WRITTEN INSTRUCTION
Please format the entries below as a Markdown table with the columns Row and Entry Line, numbering each line and leaving out blank lines and pictures.

RAW DATA
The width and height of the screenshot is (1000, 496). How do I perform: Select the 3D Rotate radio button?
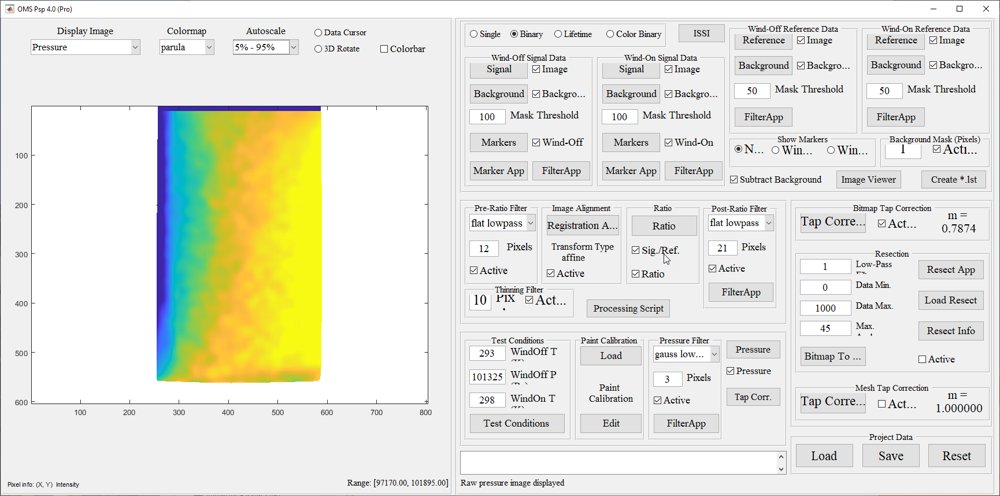tap(318, 49)
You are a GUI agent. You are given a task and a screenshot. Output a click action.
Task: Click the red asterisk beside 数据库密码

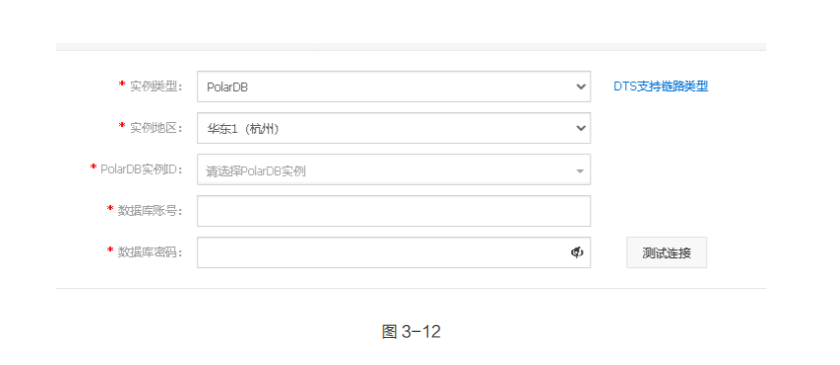pyautogui.click(x=110, y=250)
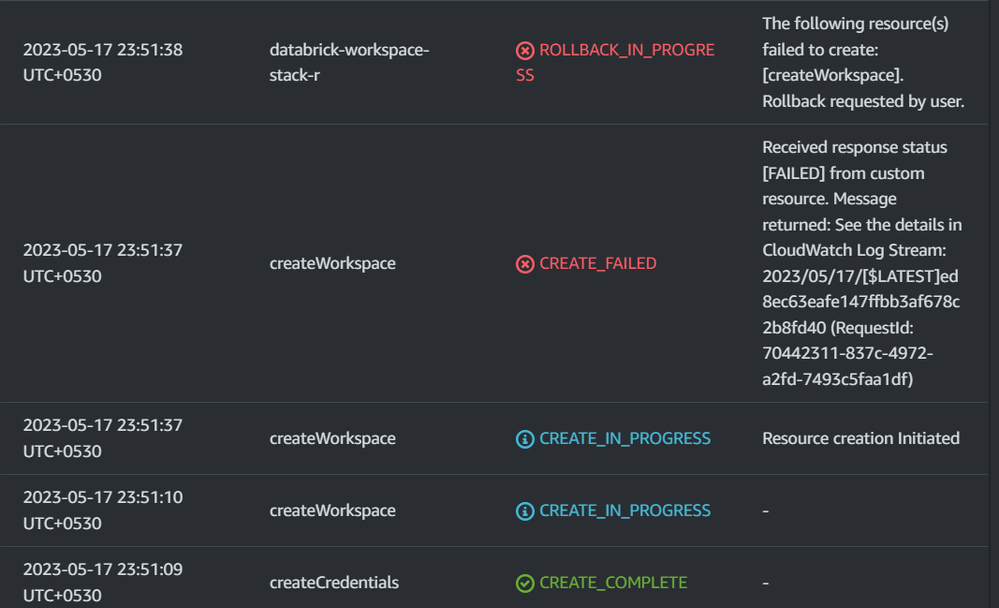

TASK ANSWER
| Row | Entry Line |
|---|---|
| 1 | The width and height of the screenshot is (1000, 496). How do I perform: Select the 3D Rotate radio button? |
| 2 | tap(318, 49) |
| 3 | You are a GUI agent. You are given a task and a screenshot. Output a click action. |
| 4 | Task: Click the red asterisk beside 数据库密码 |
| 5 | pyautogui.click(x=110, y=250) |